This is because void process_value(double& ref_value); accepts the argument by reference. The compiler/optimizer assumes aliasing, i.e. that process_value function can change memory accessible through reference ref_value and hence that size member after the array.

The compiler assumes that because the array and size are members of one same object array_wrapper function process_value can potentially cast the reference to the first element (on the first invocation) to the reference to the object (and store it elsewhere) and cast the object to unsigned char and read or replace its entire representation. So that after the function returns the state of the object must be reloaded from memory.

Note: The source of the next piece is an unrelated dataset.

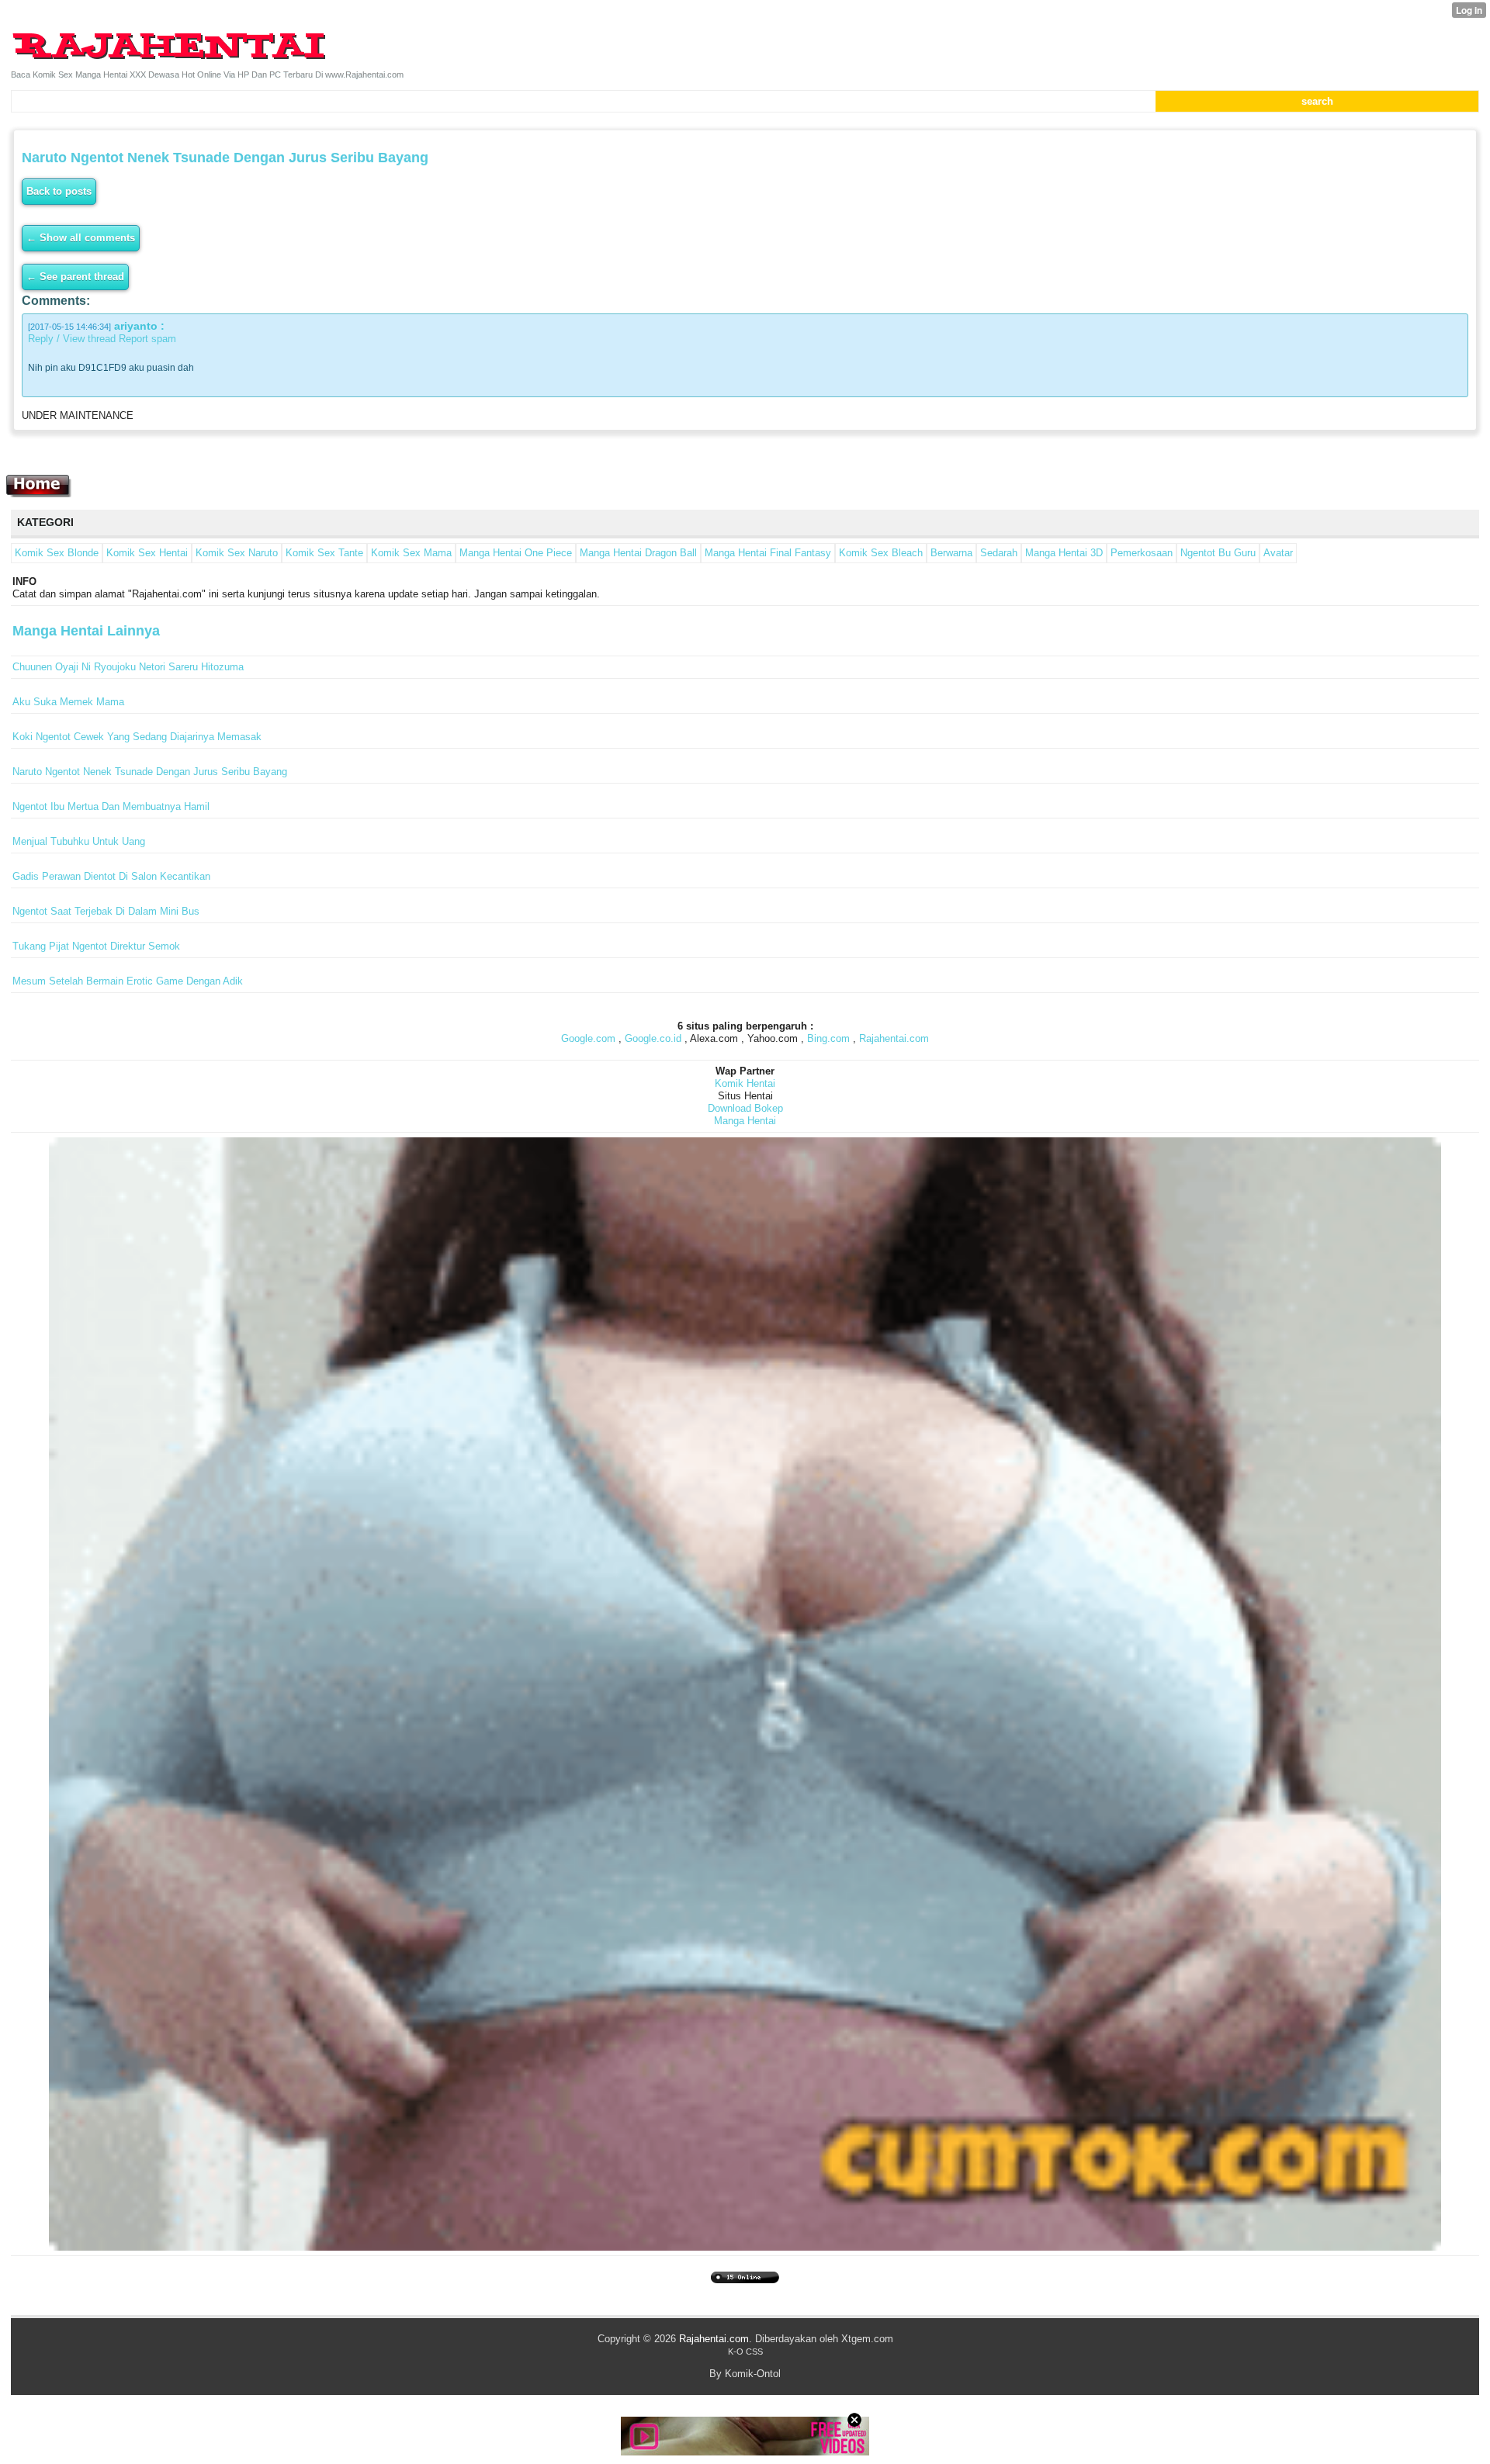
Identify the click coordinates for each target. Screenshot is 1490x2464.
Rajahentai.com (894, 1038)
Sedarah (998, 553)
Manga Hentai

When size is a stand-alone object on the stack the compiler/optimizer assumes that nothing else could possibly have a reference/pointer to it and caches it in a register.

In Chandler Carruth: Optimizing the Emergent Structures of C++ he explains why the optimizers have difficulty when calling functions accepting reference/pointer arguments. Use reference/pointer function arguments only when absolutely necessary.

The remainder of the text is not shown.